Task to complete
What do the lines say from the one containing "This screenshot has width=970, height=438." to the end of the records? Restate them word for word, and only those.

Dataset entries
----

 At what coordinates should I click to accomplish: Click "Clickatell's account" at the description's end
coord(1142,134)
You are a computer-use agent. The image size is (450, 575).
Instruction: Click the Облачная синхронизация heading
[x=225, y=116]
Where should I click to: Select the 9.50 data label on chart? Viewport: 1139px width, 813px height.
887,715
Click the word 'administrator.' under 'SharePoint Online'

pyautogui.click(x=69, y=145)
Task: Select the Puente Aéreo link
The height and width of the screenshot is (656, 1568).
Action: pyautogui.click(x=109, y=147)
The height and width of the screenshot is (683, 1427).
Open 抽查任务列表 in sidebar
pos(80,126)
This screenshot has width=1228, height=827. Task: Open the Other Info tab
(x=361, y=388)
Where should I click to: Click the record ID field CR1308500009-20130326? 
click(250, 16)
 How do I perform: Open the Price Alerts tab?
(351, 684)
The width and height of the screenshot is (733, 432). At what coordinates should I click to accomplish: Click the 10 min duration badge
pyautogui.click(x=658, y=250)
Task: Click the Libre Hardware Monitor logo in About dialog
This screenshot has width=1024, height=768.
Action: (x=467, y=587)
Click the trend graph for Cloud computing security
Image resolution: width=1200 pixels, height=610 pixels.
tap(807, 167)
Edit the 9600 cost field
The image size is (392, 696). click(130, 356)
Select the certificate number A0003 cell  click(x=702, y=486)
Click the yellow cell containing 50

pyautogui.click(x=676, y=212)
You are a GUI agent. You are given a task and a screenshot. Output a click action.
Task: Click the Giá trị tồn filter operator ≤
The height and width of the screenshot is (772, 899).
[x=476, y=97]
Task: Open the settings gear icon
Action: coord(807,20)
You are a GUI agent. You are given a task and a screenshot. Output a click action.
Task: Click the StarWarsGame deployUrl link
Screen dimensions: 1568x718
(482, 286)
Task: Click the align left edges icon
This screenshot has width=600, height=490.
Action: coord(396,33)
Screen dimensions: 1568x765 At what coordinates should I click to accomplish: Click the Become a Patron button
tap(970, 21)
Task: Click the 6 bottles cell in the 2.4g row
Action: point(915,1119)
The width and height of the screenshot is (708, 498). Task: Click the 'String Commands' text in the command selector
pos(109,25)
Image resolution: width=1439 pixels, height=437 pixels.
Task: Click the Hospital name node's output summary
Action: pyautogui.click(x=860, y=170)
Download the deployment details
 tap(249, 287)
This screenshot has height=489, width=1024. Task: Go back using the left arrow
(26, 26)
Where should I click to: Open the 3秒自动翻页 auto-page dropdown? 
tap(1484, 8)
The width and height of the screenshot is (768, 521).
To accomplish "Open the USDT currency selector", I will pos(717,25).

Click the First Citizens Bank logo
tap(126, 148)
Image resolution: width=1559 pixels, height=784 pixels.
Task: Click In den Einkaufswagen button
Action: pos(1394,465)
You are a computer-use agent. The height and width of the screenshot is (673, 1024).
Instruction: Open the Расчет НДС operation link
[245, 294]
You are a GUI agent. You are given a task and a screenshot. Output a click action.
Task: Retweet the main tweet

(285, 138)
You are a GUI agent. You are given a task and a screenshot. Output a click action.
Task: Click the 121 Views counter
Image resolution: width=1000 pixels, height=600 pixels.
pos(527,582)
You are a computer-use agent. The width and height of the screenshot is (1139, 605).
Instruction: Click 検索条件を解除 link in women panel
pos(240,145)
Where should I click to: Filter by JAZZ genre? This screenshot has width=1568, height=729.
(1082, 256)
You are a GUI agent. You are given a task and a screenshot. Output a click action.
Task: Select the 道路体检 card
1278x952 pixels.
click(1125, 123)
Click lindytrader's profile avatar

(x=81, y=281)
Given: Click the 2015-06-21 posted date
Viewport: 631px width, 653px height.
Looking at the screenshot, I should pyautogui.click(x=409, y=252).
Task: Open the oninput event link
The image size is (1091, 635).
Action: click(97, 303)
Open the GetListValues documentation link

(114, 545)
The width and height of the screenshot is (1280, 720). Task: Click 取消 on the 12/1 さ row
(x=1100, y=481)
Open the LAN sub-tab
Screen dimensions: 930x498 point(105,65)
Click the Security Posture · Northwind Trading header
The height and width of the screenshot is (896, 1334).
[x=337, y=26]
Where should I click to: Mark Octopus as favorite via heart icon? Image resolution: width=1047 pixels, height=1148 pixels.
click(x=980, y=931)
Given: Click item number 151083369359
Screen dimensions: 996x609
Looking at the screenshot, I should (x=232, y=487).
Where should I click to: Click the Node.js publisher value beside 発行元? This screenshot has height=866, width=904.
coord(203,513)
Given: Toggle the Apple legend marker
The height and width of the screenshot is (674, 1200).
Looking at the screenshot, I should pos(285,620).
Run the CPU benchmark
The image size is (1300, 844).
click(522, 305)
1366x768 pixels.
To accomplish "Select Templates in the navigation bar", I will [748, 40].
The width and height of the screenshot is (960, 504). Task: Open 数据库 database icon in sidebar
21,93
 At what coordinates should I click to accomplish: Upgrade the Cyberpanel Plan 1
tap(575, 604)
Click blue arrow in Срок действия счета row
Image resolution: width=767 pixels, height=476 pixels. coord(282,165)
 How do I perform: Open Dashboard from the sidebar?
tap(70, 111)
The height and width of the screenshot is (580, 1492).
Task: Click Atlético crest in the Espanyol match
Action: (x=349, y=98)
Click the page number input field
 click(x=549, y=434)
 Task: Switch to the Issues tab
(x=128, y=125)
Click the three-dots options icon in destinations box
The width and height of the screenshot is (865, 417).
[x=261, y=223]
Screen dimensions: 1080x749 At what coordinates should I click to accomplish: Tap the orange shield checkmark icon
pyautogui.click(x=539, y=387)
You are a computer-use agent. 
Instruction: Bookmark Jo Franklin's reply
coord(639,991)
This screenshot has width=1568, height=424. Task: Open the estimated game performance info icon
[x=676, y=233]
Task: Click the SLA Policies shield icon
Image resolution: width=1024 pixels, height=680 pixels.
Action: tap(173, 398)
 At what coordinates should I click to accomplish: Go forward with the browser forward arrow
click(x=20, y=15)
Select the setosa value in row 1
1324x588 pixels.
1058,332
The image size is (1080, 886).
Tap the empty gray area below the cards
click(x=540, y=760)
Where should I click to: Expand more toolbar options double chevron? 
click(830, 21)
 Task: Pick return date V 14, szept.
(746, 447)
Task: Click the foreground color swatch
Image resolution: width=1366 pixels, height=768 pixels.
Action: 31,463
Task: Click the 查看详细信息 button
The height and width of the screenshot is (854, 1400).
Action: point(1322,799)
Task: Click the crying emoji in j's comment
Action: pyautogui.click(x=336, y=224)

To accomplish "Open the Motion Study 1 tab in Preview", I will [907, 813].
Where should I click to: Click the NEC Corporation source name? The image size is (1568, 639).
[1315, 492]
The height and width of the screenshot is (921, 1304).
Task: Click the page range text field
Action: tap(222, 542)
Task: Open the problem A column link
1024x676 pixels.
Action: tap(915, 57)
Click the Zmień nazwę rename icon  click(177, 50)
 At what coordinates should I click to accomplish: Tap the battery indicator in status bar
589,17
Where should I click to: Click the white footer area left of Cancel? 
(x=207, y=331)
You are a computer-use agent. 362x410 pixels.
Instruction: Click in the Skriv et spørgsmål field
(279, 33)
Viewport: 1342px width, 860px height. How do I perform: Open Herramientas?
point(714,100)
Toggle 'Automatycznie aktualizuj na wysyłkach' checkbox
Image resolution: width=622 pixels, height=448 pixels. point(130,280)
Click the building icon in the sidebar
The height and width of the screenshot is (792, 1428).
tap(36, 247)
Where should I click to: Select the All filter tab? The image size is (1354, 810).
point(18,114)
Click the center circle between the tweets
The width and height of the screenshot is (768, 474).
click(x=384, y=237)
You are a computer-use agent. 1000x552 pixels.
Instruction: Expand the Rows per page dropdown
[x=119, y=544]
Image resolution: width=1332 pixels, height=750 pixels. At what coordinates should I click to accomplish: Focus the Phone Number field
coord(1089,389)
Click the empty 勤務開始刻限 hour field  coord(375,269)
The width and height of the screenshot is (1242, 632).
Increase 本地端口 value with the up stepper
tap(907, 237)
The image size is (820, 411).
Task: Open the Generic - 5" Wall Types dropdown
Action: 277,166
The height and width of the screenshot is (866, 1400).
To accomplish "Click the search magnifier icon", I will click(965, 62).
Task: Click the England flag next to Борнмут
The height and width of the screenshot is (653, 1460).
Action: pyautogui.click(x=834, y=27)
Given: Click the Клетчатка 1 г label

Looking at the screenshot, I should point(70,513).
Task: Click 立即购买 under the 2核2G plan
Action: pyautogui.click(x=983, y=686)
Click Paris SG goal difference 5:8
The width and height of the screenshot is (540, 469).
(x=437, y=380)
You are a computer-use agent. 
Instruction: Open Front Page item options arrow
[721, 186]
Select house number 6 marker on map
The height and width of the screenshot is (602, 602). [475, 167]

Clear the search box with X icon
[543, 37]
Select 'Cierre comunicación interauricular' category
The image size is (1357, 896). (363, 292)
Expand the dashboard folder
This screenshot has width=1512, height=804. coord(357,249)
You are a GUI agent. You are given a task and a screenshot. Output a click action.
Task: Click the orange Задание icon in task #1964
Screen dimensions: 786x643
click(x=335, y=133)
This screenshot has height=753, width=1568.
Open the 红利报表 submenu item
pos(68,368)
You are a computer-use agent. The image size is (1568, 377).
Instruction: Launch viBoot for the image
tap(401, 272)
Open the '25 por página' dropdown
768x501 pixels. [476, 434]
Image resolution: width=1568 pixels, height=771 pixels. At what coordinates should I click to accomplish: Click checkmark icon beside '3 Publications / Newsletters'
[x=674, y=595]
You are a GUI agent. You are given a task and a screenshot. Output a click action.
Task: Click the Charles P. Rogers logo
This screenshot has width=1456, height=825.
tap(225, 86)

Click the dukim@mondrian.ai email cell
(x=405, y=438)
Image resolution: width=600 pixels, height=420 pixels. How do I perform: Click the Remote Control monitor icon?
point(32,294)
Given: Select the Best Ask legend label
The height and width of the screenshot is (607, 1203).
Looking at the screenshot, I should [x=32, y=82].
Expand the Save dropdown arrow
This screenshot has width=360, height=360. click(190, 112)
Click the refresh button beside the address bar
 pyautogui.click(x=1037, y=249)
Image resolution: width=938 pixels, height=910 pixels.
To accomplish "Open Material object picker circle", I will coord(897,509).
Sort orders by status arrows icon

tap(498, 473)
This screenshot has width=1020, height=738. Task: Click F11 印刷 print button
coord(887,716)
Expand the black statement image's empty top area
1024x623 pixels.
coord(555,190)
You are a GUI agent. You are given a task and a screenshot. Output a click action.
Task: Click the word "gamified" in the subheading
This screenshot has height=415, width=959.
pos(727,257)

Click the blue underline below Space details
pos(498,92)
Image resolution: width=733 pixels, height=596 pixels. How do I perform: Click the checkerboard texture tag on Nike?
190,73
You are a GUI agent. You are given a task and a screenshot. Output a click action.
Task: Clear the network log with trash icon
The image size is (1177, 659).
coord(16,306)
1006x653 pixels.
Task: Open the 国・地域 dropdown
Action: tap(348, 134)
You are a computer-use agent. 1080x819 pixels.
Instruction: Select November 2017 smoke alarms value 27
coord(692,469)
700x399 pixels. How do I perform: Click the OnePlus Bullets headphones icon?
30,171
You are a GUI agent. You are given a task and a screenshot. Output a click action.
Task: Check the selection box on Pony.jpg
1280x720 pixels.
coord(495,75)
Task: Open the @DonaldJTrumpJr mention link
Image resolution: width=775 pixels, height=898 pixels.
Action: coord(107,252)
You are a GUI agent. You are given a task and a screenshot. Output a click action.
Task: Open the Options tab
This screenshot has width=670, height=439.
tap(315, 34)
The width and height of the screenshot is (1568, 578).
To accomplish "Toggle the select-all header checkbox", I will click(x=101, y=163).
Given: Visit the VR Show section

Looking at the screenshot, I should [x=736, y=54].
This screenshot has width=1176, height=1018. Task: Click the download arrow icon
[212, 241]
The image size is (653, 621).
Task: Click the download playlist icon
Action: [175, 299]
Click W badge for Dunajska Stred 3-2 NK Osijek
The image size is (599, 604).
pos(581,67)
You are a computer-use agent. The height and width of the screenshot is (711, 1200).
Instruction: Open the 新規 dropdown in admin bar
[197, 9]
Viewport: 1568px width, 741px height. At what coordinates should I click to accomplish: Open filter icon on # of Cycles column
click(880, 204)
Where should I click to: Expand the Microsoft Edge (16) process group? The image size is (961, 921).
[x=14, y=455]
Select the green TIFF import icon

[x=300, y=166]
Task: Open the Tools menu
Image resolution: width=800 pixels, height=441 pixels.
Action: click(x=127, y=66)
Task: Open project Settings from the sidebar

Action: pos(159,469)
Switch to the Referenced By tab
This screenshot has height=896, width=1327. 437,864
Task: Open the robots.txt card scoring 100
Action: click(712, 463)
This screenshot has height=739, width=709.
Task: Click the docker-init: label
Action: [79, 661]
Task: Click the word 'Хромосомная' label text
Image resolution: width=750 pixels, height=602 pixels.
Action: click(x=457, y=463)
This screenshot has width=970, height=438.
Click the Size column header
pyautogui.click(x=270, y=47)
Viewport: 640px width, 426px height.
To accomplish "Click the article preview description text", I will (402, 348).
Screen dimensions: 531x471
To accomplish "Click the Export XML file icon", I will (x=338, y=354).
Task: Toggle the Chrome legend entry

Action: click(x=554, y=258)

----

Finished task
This screenshot has width=970, height=438.
Click the Size column header
pyautogui.click(x=270, y=47)
Viewport: 640px width, 426px height.
To accomplish "Click the article preview description text", I will (402, 348).
Screen dimensions: 531x471
To accomplish "Click the Export XML file icon", I will (x=338, y=354).
Task: Toggle the Chrome legend entry

Action: click(x=554, y=258)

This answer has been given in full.